* THE EXERCISE
List each line below that contains the word "height", copying those lines in full.

Start RECORDS TO PROCESS

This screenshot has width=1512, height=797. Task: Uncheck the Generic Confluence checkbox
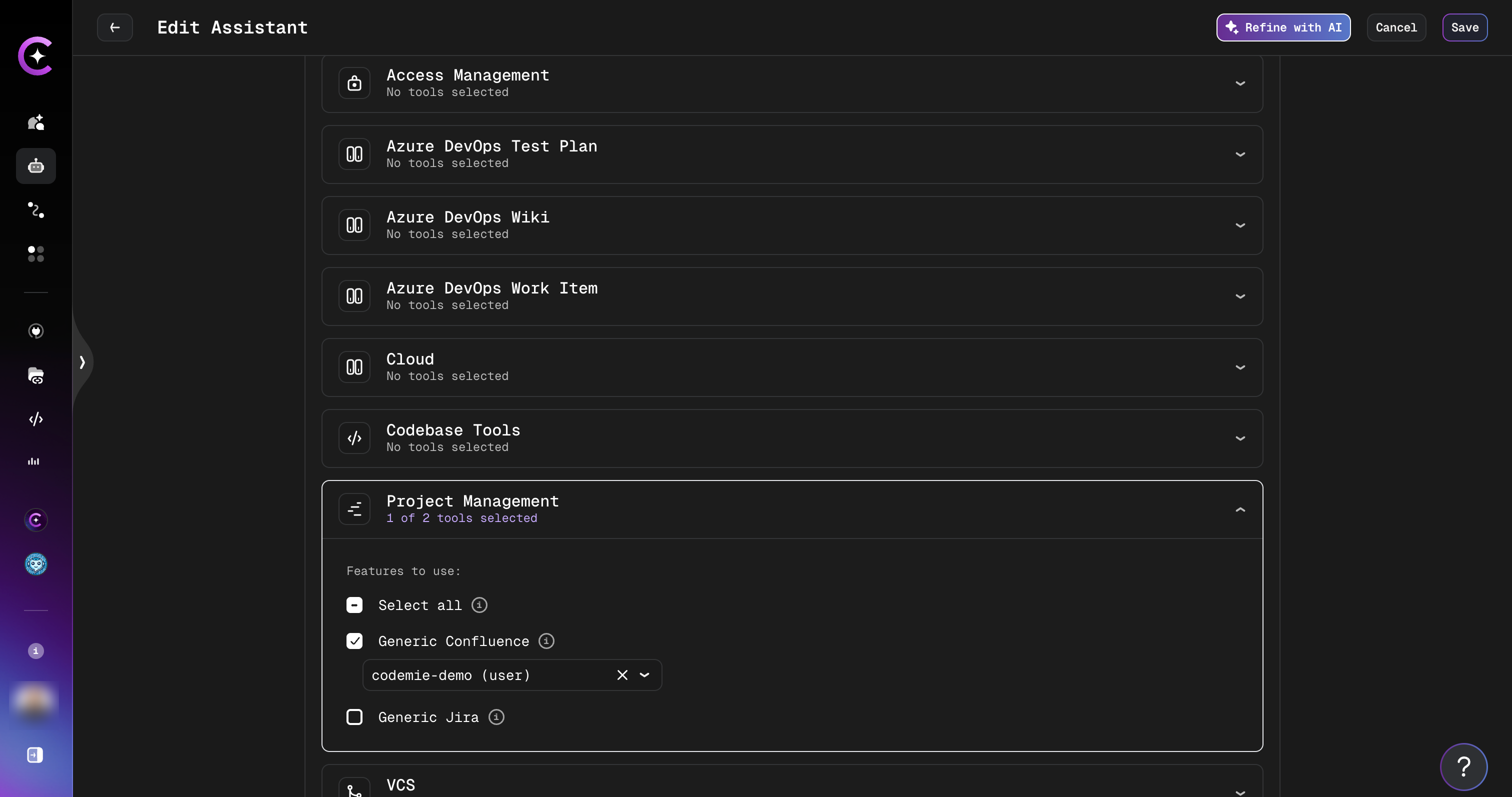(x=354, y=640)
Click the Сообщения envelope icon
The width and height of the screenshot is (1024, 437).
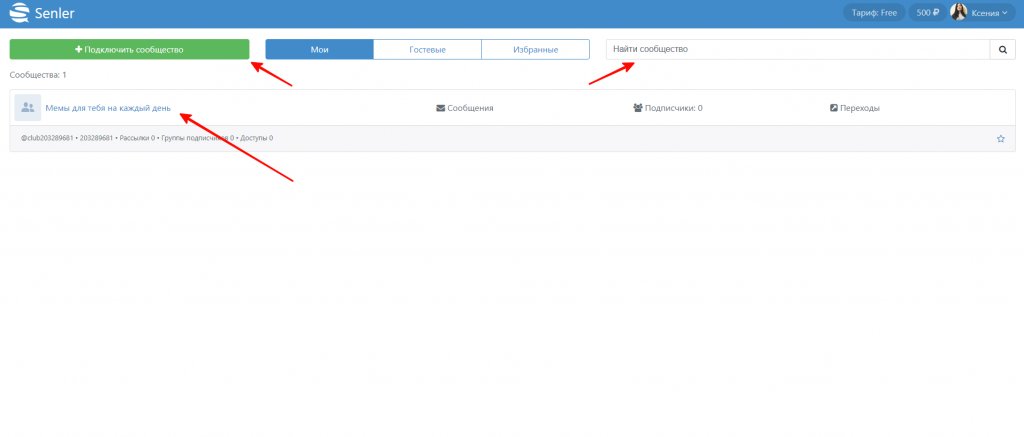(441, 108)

End RECORDS TO PROCESS
Start RECORDS TO PROCESS

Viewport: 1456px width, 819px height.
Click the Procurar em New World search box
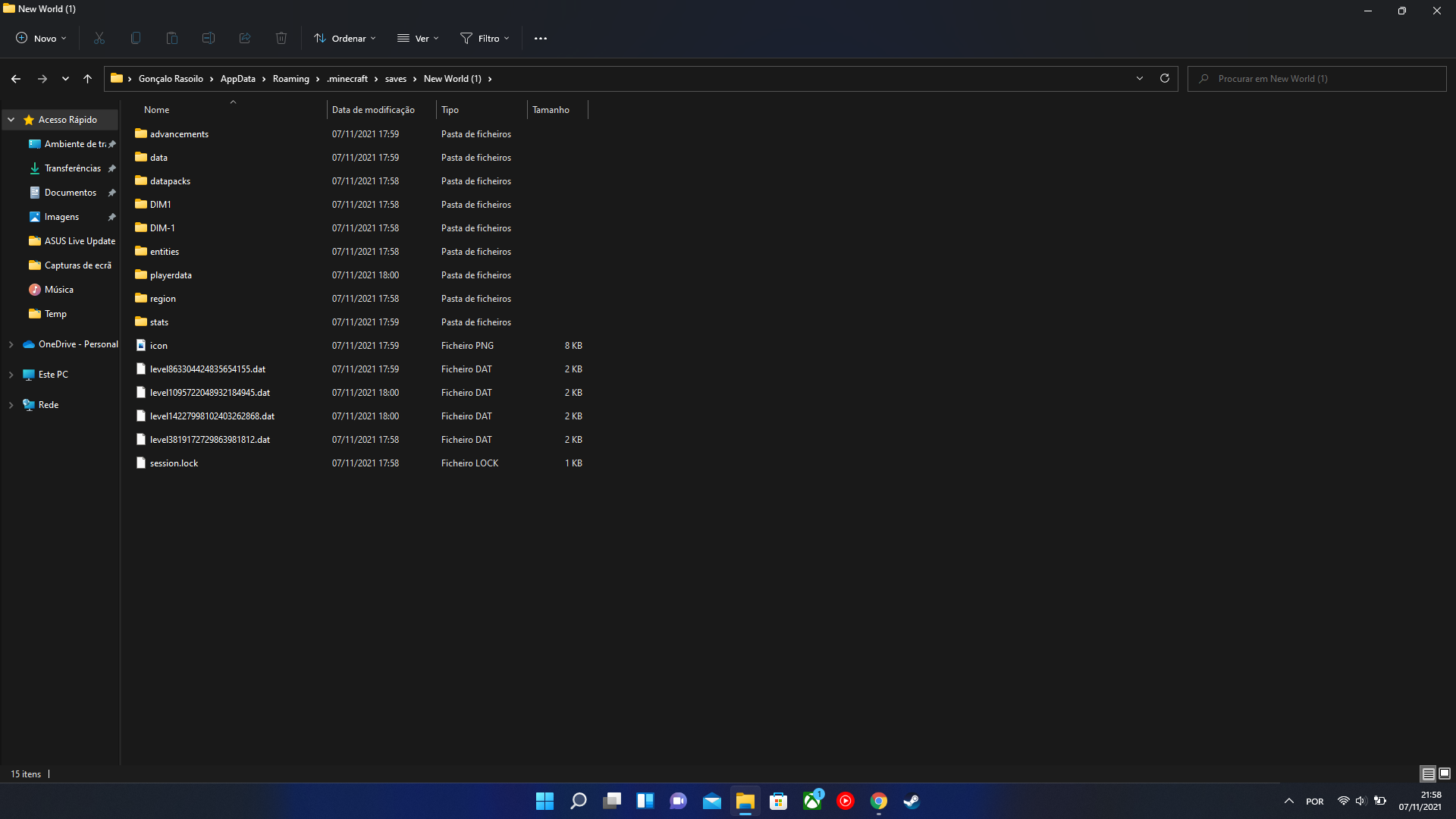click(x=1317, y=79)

End RECORDS TO PROCESS

* EXPECTED OUTPUT
This screenshot has width=1512, height=797. Task: Uncheck the Generic Confluence checkbox
The width and height of the screenshot is (1024, 437).
Viewport: 1456px width, 819px height.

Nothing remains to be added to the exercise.